| Requirement |
Rewrite every line of the listing below as a numbered list, leaving out the blank lines.

| Dataset content |
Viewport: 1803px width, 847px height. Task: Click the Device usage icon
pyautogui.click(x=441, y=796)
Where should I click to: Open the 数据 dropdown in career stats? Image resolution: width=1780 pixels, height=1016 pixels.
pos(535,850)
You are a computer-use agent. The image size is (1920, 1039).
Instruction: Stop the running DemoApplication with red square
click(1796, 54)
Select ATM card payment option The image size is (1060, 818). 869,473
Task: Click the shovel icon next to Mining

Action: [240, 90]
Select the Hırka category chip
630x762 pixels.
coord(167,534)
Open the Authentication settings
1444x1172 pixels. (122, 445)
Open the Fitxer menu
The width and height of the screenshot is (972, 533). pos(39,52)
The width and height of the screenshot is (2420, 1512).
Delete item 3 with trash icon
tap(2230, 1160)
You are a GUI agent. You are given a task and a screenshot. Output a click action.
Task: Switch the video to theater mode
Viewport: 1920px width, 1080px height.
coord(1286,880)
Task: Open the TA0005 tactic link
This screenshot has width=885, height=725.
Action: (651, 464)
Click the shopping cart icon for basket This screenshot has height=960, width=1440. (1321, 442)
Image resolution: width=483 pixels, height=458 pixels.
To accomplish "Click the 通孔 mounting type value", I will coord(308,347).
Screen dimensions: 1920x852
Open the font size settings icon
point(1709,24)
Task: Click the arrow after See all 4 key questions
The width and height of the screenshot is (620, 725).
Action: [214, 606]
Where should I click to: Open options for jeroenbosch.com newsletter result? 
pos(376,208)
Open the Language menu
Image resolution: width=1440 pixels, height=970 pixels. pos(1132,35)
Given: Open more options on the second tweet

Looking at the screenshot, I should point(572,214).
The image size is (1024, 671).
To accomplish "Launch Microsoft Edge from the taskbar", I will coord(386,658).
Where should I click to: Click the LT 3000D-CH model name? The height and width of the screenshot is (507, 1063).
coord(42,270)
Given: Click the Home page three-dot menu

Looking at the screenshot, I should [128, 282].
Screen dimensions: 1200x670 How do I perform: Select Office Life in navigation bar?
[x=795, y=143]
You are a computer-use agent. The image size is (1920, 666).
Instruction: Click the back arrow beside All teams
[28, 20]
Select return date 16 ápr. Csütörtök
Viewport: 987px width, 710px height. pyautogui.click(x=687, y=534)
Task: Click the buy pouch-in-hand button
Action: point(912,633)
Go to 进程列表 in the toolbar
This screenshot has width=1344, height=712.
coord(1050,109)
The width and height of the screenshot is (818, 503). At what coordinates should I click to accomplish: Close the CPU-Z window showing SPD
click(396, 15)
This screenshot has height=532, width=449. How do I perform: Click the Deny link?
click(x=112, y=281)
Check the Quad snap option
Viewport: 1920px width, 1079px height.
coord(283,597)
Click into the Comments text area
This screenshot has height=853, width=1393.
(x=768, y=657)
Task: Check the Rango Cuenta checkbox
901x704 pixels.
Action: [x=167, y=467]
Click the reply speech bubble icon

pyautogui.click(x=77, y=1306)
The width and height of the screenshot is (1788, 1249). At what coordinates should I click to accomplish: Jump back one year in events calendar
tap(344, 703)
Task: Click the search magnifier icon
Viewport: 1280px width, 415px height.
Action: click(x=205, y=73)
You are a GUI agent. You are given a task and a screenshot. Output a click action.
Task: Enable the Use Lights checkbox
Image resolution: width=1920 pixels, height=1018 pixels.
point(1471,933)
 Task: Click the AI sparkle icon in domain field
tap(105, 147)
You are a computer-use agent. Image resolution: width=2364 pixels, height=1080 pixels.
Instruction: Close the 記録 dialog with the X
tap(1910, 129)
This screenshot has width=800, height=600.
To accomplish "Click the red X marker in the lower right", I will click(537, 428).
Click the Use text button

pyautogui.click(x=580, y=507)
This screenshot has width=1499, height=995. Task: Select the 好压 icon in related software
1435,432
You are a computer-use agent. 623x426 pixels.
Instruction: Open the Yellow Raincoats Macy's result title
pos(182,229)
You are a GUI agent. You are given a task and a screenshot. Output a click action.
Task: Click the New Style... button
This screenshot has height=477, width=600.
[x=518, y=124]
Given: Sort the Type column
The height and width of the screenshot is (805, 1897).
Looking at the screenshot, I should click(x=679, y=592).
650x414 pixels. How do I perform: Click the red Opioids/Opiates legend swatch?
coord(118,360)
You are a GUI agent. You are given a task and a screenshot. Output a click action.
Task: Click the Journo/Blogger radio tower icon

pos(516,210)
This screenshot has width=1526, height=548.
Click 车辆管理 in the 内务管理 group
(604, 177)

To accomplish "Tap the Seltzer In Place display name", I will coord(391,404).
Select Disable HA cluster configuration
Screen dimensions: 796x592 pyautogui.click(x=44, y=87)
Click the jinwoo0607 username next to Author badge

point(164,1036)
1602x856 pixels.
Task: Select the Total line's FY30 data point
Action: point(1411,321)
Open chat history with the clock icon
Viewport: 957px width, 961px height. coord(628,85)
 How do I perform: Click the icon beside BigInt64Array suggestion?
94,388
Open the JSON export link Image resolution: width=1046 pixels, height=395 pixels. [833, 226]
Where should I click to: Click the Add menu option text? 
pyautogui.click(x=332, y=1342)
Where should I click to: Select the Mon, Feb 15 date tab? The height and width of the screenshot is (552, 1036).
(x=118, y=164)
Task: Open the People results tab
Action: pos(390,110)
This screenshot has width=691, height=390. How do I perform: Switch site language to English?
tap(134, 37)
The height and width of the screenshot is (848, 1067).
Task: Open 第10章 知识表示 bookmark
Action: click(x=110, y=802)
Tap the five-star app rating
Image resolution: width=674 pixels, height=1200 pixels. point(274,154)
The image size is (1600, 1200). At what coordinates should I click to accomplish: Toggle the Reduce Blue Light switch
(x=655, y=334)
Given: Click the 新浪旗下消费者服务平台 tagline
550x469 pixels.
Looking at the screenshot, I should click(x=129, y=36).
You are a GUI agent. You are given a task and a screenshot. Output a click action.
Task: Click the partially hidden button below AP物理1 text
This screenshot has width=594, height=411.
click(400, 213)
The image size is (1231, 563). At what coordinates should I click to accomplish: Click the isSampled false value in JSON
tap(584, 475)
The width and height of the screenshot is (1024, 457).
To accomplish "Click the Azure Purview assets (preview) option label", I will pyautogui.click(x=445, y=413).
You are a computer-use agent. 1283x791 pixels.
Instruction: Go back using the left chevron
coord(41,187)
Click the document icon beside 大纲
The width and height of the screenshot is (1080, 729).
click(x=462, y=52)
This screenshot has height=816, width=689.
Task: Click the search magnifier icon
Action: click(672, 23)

| Right answer |
1. Viewport: 1803px width, 847px height. Task: Click the Device usage icon
2. pyautogui.click(x=441, y=796)
3. Where should I click to: Open the 数据 dropdown in career stats? Image resolution: width=1780 pixels, height=1016 pixels.
4. pos(535,850)
5. You are a computer-use agent. The image size is (1920, 1039).
6. Instruction: Stop the running DemoApplication with red square
7. click(1796, 54)
8. Select ATM card payment option The image size is (1060, 818). 869,473
9. Task: Click the shovel icon next to Mining
10. Action: [240, 90]
11. Select the Hırka category chip
12. 630x762 pixels.
13. coord(167,534)
14. Open the Authentication settings
15. 1444x1172 pixels. (122, 445)
16. Open the Fitxer menu
17. The width and height of the screenshot is (972, 533). pos(39,52)
18. The width and height of the screenshot is (2420, 1512).
19. Delete item 3 with trash icon
20. tap(2230, 1160)
21. You are a GUI agent. You are given a task and a screenshot. Output a click action.
22. Task: Switch the video to theater mode
23. Viewport: 1920px width, 1080px height.
24. coord(1286,880)
25. Task: Open the TA0005 tactic link
26. This screenshot has width=885, height=725.
27. Action: (651, 464)
28. Click the shopping cart icon for basket This screenshot has height=960, width=1440. (1321, 442)
29. Image resolution: width=483 pixels, height=458 pixels.
30. To accomplish "Click the 通孔 mounting type value", I will coord(308,347).
31. Screen dimensions: 1920x852
32. Open the font size settings icon
33. point(1709,24)
34. Task: Click the arrow after See all 4 key questions
35. The width and height of the screenshot is (620, 725).
36. Action: [214, 606]
37. Where should I click to: Open options for jeroenbosch.com newsletter result? 
38. pos(376,208)
39. Open the Language menu
40. Image resolution: width=1440 pixels, height=970 pixels. pos(1132,35)
41. Given: Open more options on the second tweet
42. Looking at the screenshot, I should point(572,214).
43. The image size is (1024, 671).
44. To accomplish "Launch Microsoft Edge from the taskbar", I will coord(386,658).
45. Where should I click to: Click the LT 3000D-CH model name? The height and width of the screenshot is (507, 1063).
46. coord(42,270)
47. Given: Click the Home page three-dot menu
48. Looking at the screenshot, I should [128, 282].
49. Screen dimensions: 1200x670 How do I perform: Select Office Life in navigation bar?
50. [x=795, y=143]
51. You are a computer-use agent. The image size is (1920, 666).
52. Instruction: Click the back arrow beside All teams
53. [28, 20]
54. Select return date 16 ápr. Csütörtök
55. Viewport: 987px width, 710px height. pyautogui.click(x=687, y=534)
56. Task: Click the buy pouch-in-hand button
57. Action: point(912,633)
58. Go to 进程列表 in the toolbar
59. This screenshot has width=1344, height=712.
60. coord(1050,109)
61. The width and height of the screenshot is (818, 503). At what coordinates should I click to accomplish: Close the CPU-Z window showing SPD
62. click(396, 15)
63. This screenshot has height=532, width=449. How do I perform: Click the Deny link?
64. click(x=112, y=281)
65. Check the Quad snap option
66. Viewport: 1920px width, 1079px height.
67. coord(283,597)
68. Click into the Comments text area
69. This screenshot has height=853, width=1393.
70. (x=768, y=657)
71. Task: Check the Rango Cuenta checkbox
72. 901x704 pixels.
73. Action: [x=167, y=467]
74. Click the reply speech bubble icon
75. pyautogui.click(x=77, y=1306)
76. The width and height of the screenshot is (1788, 1249). At what coordinates should I click to accomplish: Jump back one year in events calendar
77. tap(344, 703)
78. Task: Click the search magnifier icon
79. Viewport: 1280px width, 415px height.
80. Action: click(x=205, y=73)
81. You are a GUI agent. You are given a task and a screenshot. Output a click action.
82. Task: Enable the Use Lights checkbox
83. Image resolution: width=1920 pixels, height=1018 pixels.
84. point(1471,933)
85.  Task: Click the AI sparkle icon in domain field
86. tap(105, 147)
87. You are a computer-use agent. Image resolution: width=2364 pixels, height=1080 pixels.
88. Instruction: Close the 記録 dialog with the X
89. tap(1910, 129)
90. This screenshot has width=800, height=600.
91. To accomplish "Click the red X marker in the lower right", I will click(537, 428).
92. Click the Use text button
93. pyautogui.click(x=580, y=507)
94. This screenshot has width=1499, height=995. Task: Select the 好压 icon in related software
95. 1435,432
96. You are a computer-use agent. 623x426 pixels.
97. Instruction: Open the Yellow Raincoats Macy's result title
98. pos(182,229)
99. You are a GUI agent. You are given a task and a screenshot. Output a click action.
100. Task: Click the New Style... button
101. This screenshot has height=477, width=600.
102. [x=518, y=124]
103. Given: Sort the Type column
104. The height and width of the screenshot is (805, 1897).
105. Looking at the screenshot, I should click(x=679, y=592).
106. 650x414 pixels. How do I perform: Click the red Opioids/Opiates legend swatch?
107. coord(118,360)
108. You are a GUI agent. You are given a task and a screenshot. Output a click action.
109. Task: Click the Journo/Blogger radio tower icon
110. pos(516,210)
111. This screenshot has width=1526, height=548.
112. Click 车辆管理 in the 内务管理 group
113. (604, 177)
114. To accomplish "Tap the Seltzer In Place display name", I will coord(391,404).
115. Select Disable HA cluster configuration
116. Screen dimensions: 796x592 pyautogui.click(x=44, y=87)
117. Click the jinwoo0607 username next to Author badge
118. point(164,1036)
119. 1602x856 pixels.
120. Task: Select the Total line's FY30 data point
121. Action: point(1411,321)
122. Open chat history with the clock icon
123. Viewport: 957px width, 961px height. coord(628,85)
124.  How do I perform: Click the icon beside BigInt64Array suggestion?
125. 94,388
126. Open the JSON export link Image resolution: width=1046 pixels, height=395 pixels. [833, 226]
127. Where should I click to: Click the Add menu option text? 
128. pyautogui.click(x=332, y=1342)
129. Where should I click to: Select the Mon, Feb 15 date tab? The height and width of the screenshot is (552, 1036).
130. (x=118, y=164)
131. Task: Open the People results tab
132. Action: pos(390,110)
133. This screenshot has width=691, height=390. How do I perform: Switch site language to English?
134. tap(134, 37)
135. The height and width of the screenshot is (848, 1067).
136. Task: Open 第10章 知识表示 bookmark
137. Action: click(x=110, y=802)
138. Tap the five-star app rating
139. Image resolution: width=674 pixels, height=1200 pixels. point(274,154)
140. The image size is (1600, 1200). At what coordinates should I click to accomplish: Toggle the Reduce Blue Light switch
141. (x=655, y=334)
142. Given: Click the 新浪旗下消费者服务平台 tagline
143. 550x469 pixels.
144. Looking at the screenshot, I should click(x=129, y=36).
145. You are a GUI agent. You are given a task and a screenshot. Output a click action.
146. Task: Click the partially hidden button below AP物理1 text
147. This screenshot has width=594, height=411.
148. click(400, 213)
149. The image size is (1231, 563). At what coordinates should I click to accomplish: Click the isSampled false value in JSON
150. tap(584, 475)
151. The width and height of the screenshot is (1024, 457).
152. To accomplish "Click the Azure Purview assets (preview) option label", I will pyautogui.click(x=445, y=413).
153. You are a computer-use agent. 1283x791 pixels.
154. Instruction: Go back using the left chevron
155. coord(41,187)
156. Click the document icon beside 大纲
157. The width and height of the screenshot is (1080, 729).
158. click(x=462, y=52)
159. This screenshot has height=816, width=689.
160. Task: Click the search magnifier icon
161. Action: click(672, 23)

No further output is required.